Chez les enfants présentant des dents atteintes (CAO>0)
L’atteinte concerne en moyenne 3,91 dents (temporaires et définitives confondues). Seulement 11 % de ces enfants présentent l’ensemble des soins effectués et 67 % des enfants ne présentent aucun soin(fig. 1). En moyenne, 78 % de leurs lésions carieuses ne sont pas traitées. Le besoin de soins concerne 89 % de ces enfants et 15,6 % des enfants présentent une ou plusieurs dents de 6 ans obturée ou cariée.
Nous allons nous intéresser à ces 89 % d’enfants nécessitant des soins(fig. 1).
89 % des lésions ne sont pas traitées chez les enfants présentant des caries actives en denture temporaire, et 94 % dans le cas de caries actives en denture définitive(fig. 4).
Analyse comportementale
• Influence de l’âge : l’atteinte globale (CAO mixte) est significativement supérieure dans le groupe des enfants de 8 ans (en moyenne 2,53 dents touchées) que dans le groupe des enfants de 7 ans (en moyenne 1,95 dent touchée).
• Influence de l’hygiène : l’atteinte carieuse globale (CAO mixte) est significativement liée à la qualité de l’hygiène(fig.5).

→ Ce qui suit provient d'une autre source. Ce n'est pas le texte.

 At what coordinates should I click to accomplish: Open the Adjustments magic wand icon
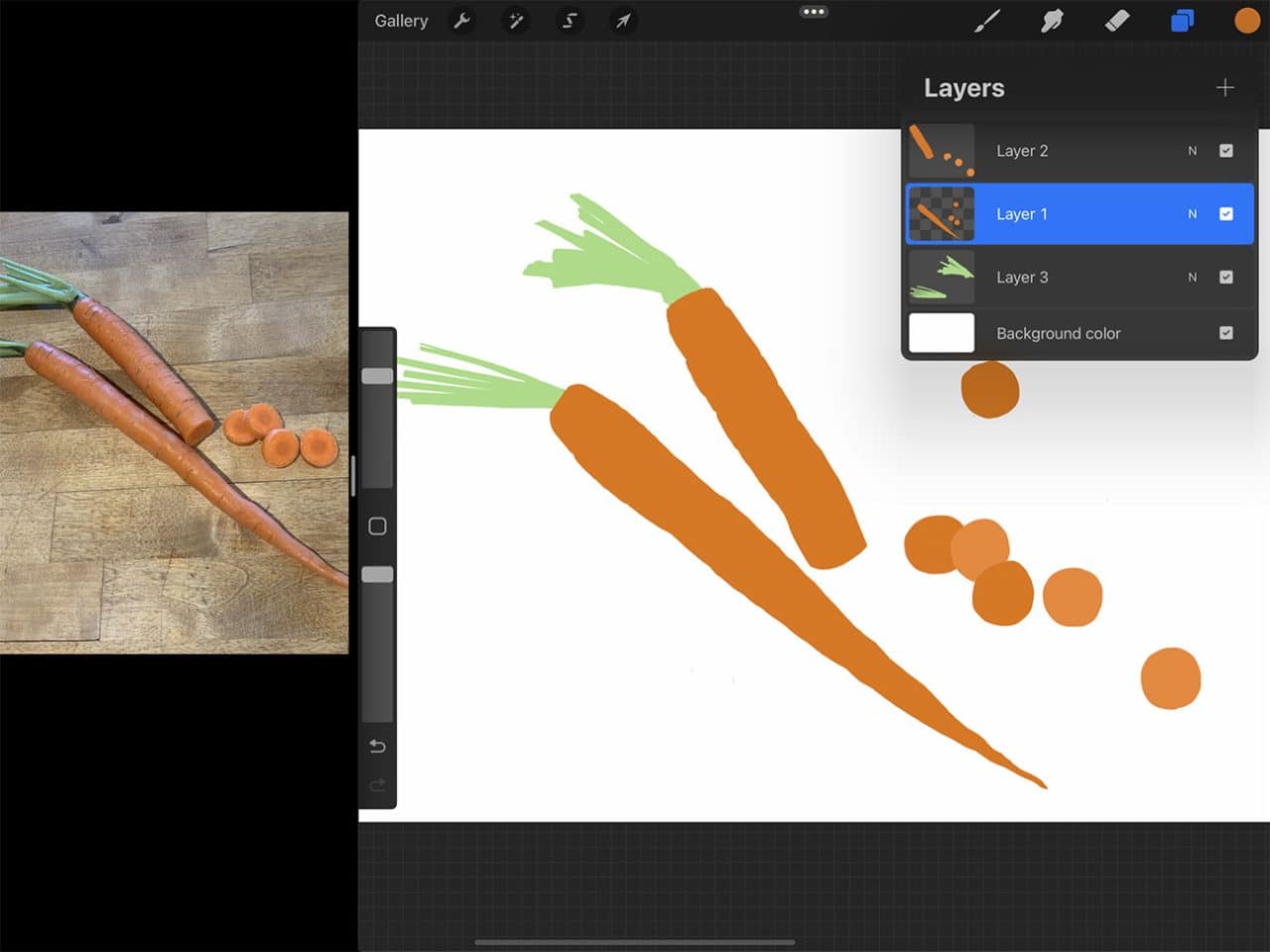click(x=516, y=21)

Une hygiène initiale mauvaise ou insuffisante augmente de 2,16 le risque de présenter une carie en denture temporaire et augmente de 1,96 le risque de présenter une carie en denture permanente. L’amélioration de l’hygiène, et donc la suppression de ce risque dans l’ensemble de notre population, éviterait 36,85 % des lésions en denture temporaire et 13,46 % des lésions en denture définitive.
• Influence de la présence de caries en denture temporaire sur la présence de caries en denture définitive : la présence de caries en denture temporaire augmente de 5,33 le risque de présenter une carie en denture permanente. La suppression des caries en denture temporaire éviterait 53,7 % des lésions en denture permanente sur l’ensemble de notre population.
Conclusions
Ces résultats confortent la notion de prévalence augmentée dans les milieux scolaires classés en ZEP : 53 % des enfants présentent au moins une dent atteinte (CAO>0) quand les études de rangnational rapportaient des taux de l’ordre de 31 % [8, 10] et 47 % des enfants de notre étude présentent au moins une carie à traiter. Chez les enfants touchés par la carie dentaire, 3,91 dents sont atteintes en moyenne, proche des 3,2 relevés en moyenne dans les enquêtes nationales [3, 10], mais 13 % des enfants ont plus de 5 dents touchées et 78 % des dents atteintes ne sont pas soignées.
Un recours limité aux soins est observé : seulement 11 % des enfants atteints par une ou plusieurs caries présentent l’ensemble des soins effectués et 67 % des enfants touchés ne présentent aucun soin. La grande majorité des lésions restent actives, notamment en denture temporaire (89 %). Or la présence de carie en denture temporaire augmente de 5,5 le risque de carie en denture définitive. De plus, contrairement aux recommandations de la HAS établies en 2005 et 2010 [5, 6] concernant la pose de scellements prophylactiques, les actes préventifs sont insuffisamment mis en œuvre compte tenu du risque carieux objectivé : 1,7 % de sealents réalisés pour 47,5 % d’enfants les nécessitant.
Cet état des lieux met bien en évidencel’importance de la prévention et de la prise en charge précoces auprès de l’enfant. Le rôle que le chirurgien-dentiste peut jouer est important : dans la prévention, concernant l’hygiène dentaire et la mise en œuvre des soins prophylactiques permettant ainsi de retarder l’atteinte par la première carie.C’est enfin, surtout, l’occasion d’établir une relation de confiance, essentielle à l’heure des premiers soins.